### Work to complete
Format the lines starting at the one containing "Where should I click to: Tap" and ending at the one containing "Click the site" as a Markdown table with the columns Row and Entry. Skip any blank lines.

[Saved items]
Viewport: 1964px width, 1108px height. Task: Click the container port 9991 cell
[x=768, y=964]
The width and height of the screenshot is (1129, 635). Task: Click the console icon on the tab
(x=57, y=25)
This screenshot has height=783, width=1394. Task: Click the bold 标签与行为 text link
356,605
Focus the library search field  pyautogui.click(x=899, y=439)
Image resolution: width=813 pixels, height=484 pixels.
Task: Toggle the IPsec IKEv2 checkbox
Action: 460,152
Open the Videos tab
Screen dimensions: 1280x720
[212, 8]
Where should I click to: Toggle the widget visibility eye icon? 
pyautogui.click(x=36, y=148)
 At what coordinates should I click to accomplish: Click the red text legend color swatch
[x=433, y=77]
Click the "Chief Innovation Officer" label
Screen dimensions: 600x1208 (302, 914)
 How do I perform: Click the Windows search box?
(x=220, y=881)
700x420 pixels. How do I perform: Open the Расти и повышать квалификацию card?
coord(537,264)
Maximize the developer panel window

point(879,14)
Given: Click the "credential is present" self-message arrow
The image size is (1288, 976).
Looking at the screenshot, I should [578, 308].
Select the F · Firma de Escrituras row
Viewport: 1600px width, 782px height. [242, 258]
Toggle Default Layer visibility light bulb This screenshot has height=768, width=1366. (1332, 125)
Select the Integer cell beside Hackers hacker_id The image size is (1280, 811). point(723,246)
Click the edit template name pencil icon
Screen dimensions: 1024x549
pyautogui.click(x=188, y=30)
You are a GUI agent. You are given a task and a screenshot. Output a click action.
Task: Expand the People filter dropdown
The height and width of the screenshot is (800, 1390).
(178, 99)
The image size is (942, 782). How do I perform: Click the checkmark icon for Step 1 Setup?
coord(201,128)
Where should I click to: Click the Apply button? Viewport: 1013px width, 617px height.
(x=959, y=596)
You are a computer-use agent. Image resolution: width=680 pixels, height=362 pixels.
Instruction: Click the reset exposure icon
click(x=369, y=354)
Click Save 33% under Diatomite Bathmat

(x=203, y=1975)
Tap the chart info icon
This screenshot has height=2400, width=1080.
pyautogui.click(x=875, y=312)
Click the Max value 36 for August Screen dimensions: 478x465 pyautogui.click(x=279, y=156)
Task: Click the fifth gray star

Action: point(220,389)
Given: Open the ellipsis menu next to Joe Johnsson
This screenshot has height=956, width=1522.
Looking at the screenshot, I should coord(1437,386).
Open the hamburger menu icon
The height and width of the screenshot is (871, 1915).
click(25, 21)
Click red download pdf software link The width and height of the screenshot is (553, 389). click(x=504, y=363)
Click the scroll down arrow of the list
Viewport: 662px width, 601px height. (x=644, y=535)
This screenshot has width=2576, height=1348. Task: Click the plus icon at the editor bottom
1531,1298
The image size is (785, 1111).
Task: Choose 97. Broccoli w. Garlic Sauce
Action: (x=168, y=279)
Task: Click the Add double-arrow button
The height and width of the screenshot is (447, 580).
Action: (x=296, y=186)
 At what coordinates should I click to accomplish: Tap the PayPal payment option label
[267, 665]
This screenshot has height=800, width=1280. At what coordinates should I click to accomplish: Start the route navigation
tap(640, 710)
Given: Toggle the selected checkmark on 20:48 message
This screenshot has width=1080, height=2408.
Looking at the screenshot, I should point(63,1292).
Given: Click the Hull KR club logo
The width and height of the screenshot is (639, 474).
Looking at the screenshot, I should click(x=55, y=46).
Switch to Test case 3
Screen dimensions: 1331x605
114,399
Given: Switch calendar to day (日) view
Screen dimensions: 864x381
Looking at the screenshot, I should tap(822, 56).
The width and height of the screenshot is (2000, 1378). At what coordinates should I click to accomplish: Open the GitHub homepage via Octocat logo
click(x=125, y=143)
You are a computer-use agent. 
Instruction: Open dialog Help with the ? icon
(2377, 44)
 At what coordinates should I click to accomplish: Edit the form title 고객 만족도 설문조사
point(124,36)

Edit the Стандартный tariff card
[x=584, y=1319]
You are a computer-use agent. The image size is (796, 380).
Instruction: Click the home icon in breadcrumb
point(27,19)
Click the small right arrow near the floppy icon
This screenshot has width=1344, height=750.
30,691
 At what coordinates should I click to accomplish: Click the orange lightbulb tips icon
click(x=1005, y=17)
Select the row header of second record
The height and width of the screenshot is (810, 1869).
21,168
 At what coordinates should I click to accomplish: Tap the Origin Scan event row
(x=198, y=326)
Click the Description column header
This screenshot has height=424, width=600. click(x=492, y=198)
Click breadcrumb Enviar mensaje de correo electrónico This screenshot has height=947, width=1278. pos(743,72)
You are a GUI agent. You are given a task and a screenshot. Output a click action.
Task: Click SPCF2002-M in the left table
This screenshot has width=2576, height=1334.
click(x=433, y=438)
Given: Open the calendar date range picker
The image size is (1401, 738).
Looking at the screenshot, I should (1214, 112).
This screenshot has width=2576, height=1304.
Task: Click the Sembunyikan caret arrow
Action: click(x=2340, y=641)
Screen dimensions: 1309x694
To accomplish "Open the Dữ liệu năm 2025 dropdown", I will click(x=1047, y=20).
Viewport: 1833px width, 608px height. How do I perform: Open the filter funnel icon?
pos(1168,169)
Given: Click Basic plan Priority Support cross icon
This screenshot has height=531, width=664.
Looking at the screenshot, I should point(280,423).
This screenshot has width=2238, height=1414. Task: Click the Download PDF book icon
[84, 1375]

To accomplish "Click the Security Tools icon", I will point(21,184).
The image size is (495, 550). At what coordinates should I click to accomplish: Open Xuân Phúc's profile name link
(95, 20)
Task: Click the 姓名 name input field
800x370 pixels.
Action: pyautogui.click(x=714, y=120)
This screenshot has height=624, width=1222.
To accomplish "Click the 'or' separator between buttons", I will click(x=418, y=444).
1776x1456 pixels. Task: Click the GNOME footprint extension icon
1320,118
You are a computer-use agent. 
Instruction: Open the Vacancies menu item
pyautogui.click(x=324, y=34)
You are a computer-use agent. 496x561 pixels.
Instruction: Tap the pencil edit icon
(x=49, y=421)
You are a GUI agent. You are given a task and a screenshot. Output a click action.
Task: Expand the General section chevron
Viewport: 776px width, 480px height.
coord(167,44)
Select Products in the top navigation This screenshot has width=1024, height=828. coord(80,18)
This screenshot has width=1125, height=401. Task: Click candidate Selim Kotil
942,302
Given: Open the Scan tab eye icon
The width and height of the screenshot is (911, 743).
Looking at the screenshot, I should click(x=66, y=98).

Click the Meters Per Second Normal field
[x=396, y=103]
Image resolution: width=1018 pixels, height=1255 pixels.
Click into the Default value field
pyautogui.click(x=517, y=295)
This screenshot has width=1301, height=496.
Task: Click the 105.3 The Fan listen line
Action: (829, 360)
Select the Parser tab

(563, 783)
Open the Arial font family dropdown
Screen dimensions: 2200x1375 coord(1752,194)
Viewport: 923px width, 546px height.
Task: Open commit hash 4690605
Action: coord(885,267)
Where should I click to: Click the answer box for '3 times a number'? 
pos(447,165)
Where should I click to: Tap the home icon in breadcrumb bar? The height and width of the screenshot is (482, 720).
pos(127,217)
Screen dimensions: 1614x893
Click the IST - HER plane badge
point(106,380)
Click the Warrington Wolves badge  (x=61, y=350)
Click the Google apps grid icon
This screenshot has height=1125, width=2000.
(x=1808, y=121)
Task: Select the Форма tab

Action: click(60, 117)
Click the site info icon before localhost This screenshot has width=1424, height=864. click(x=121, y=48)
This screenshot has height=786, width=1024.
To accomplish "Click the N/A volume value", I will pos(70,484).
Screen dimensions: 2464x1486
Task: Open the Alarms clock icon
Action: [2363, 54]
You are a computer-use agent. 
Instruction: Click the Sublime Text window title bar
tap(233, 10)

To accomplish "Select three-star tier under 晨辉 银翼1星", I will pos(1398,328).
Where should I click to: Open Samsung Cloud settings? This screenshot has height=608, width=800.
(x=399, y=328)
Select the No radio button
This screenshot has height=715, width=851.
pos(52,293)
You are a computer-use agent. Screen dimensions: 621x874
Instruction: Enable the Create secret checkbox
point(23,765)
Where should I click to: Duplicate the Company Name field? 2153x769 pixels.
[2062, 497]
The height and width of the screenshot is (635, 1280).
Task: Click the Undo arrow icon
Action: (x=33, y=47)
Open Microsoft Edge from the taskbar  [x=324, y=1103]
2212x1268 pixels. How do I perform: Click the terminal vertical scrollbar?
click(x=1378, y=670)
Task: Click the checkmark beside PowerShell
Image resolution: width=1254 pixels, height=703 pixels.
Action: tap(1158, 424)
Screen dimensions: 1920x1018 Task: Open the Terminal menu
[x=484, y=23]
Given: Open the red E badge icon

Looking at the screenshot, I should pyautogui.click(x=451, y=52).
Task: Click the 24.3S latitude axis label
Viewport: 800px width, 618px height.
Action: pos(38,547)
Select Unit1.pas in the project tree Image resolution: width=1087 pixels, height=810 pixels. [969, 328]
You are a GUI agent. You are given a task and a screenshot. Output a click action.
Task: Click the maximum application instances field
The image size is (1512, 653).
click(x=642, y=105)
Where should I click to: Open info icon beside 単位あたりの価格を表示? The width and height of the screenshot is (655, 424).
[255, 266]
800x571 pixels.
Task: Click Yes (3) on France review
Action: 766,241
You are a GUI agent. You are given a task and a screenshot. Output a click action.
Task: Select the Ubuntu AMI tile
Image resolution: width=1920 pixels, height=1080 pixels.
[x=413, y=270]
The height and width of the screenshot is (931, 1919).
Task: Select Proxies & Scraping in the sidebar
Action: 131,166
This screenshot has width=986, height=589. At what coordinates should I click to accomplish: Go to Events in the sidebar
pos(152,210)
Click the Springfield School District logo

### Solution to this problem
| Row | Entry |
|---|---|
| 1 | Where should I click to: Tap the home icon in breadcrumb bar? The height and width of the screenshot is (482, 720). |
| 2 | pos(127,217) |
| 3 | Screen dimensions: 1614x893 |
| 4 | Click the IST - HER plane badge |
| 5 | point(106,380) |
| 6 | Click the Warrington Wolves badge  (x=61, y=350) |
| 7 | Click the Google apps grid icon |
| 8 | This screenshot has height=1125, width=2000. |
| 9 | (x=1808, y=121) |
| 10 | Task: Select the Форма tab |
| 11 | Action: click(60, 117) |
| 12 | Click the site info icon before localhost This screenshot has width=1424, height=864. click(x=121, y=48) |